Dmitri Pavlov (Texas Tech University)

Title: The Classification of Two-Dimensional Extended Nontopological Field Theories

Abstract: I will start by reviewing my recent work with Dan Grady on the geometric cobordism hypothesis and locality of fully extended nontopological functorial field theories. I will then apply these results to explicitly compute, in terms of homotopy coherent representations of Lie groups, the space of 2-dimensional fully extended functorial field theories with geometric structures like flat 2-dimensional Riemannian metrics, 2|1-dimensional super Euclidean structures, or conformal structures. If time permits, I will discuss further constructions of field theories (ongoing work with Dan Grady) that involve differential characteristic classes, index and eta-invariants, and quantization.


Jinmin Wang (Chinese Academy of Sciences)

Title: Scalar-Mean Rigidity Theorem of Compact Manifolds with Boundary

Abstract: Comparison geometry is a significant topic in metric geometry and geometric analysis. Gromov proposes to study comparison theorems related to scalar curvature and mean curvature for manifolds with boundary. In this talk, I will summarize recent developments on this topic, utilizing tools from index theory and geometric analysis. I will also talk about our recent work, joint with Zhichao Wang and Bo Zhu, where we prove a scalar-mean rigidity theorem using capillary mu-bubbles.


Wolfgang Ziller (University of Pennsylvania)

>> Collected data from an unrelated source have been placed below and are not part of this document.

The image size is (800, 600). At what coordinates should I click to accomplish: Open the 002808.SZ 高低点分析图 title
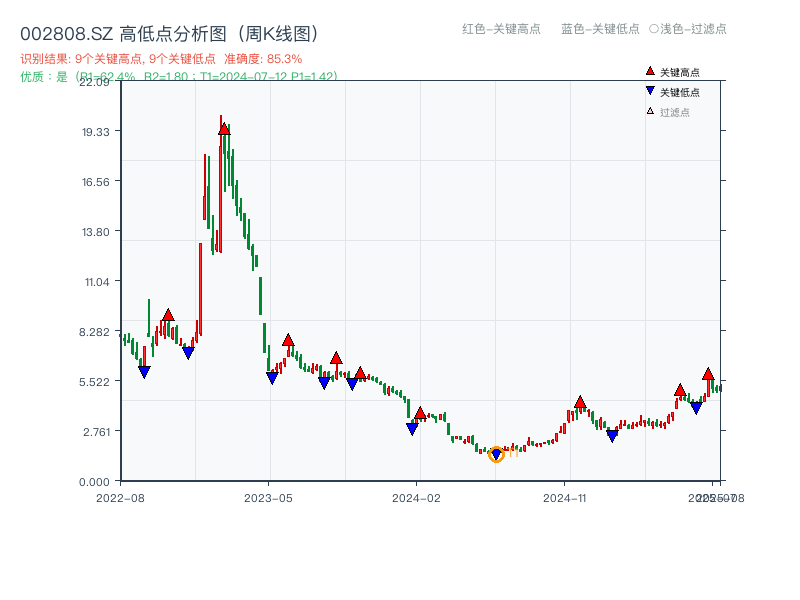168,31
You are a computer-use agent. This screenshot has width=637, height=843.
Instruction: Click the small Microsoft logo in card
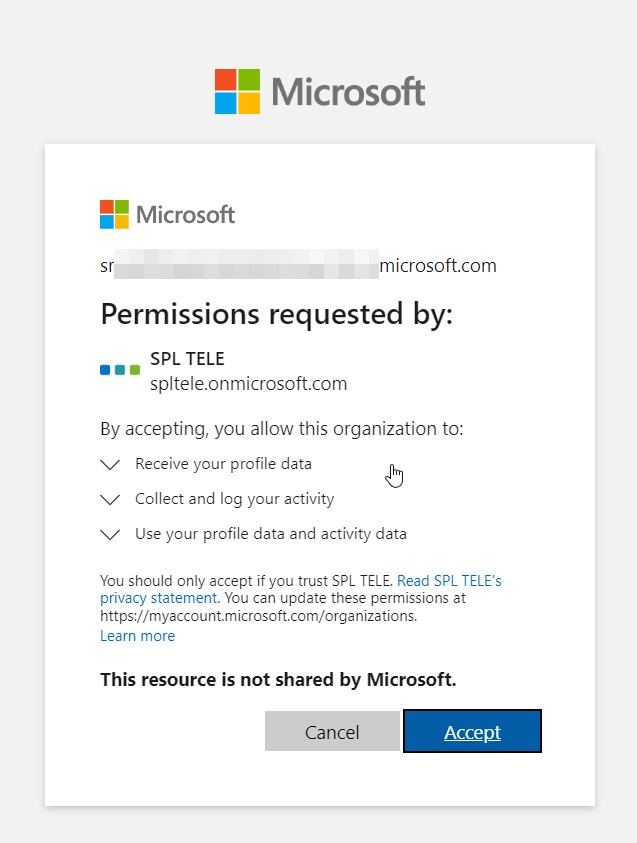coord(167,215)
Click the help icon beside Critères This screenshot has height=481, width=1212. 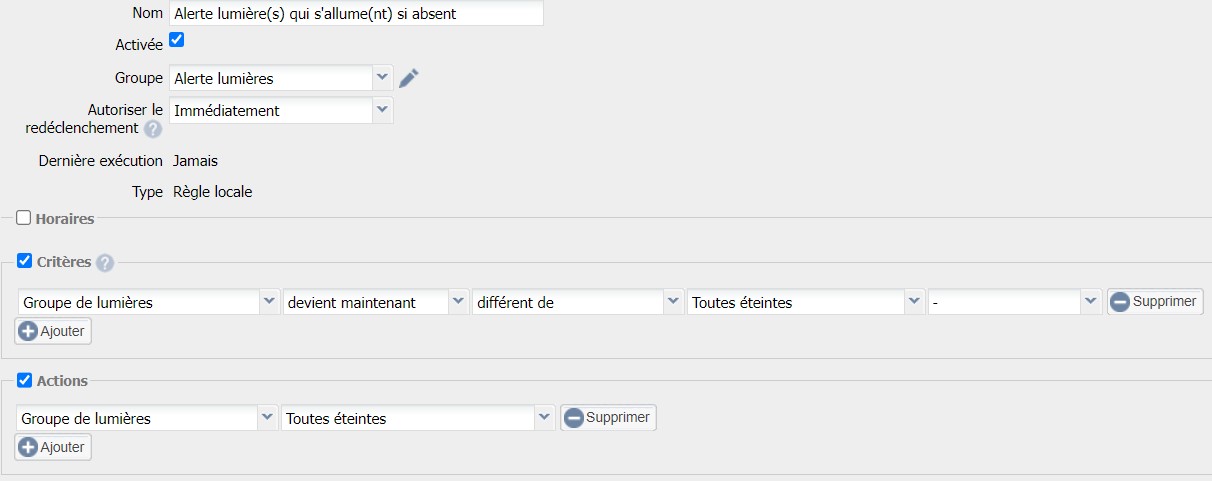tap(105, 263)
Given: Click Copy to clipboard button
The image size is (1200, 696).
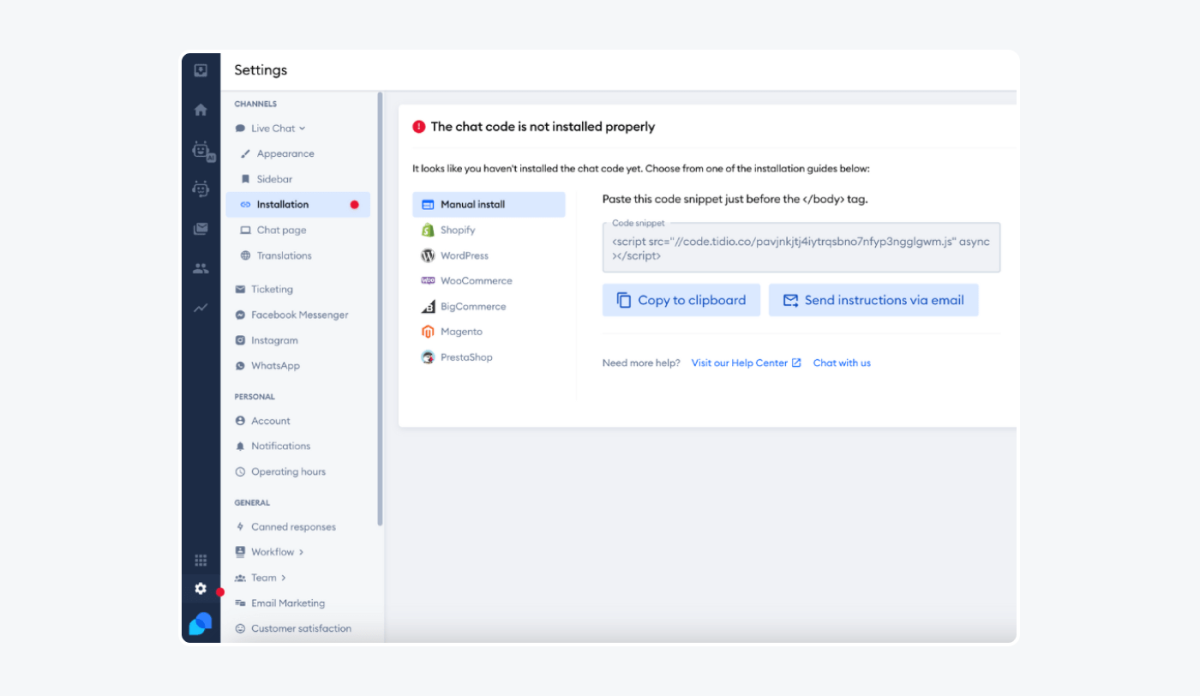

Title: Smoothness Conditions under the Assumption of an Isometric Group Action

Abstract: Solutions of certain PDEs, such as Einstein metrics and soliton metrics, are easier to obtain if one assumes a certain amount of symmetry. We will discuss this in the case of polar actions and actions whose generic orbits are hypersurfaces. Smoothness conditions for solutions are an important part of the problem, which in general is known to be subtle and difficult to describe. We will discuss some recent progress by Tinyue Liu in the case of polar metrics and, in joint work with Luigi Verdiani, in the case of cohomogeneity one metrics.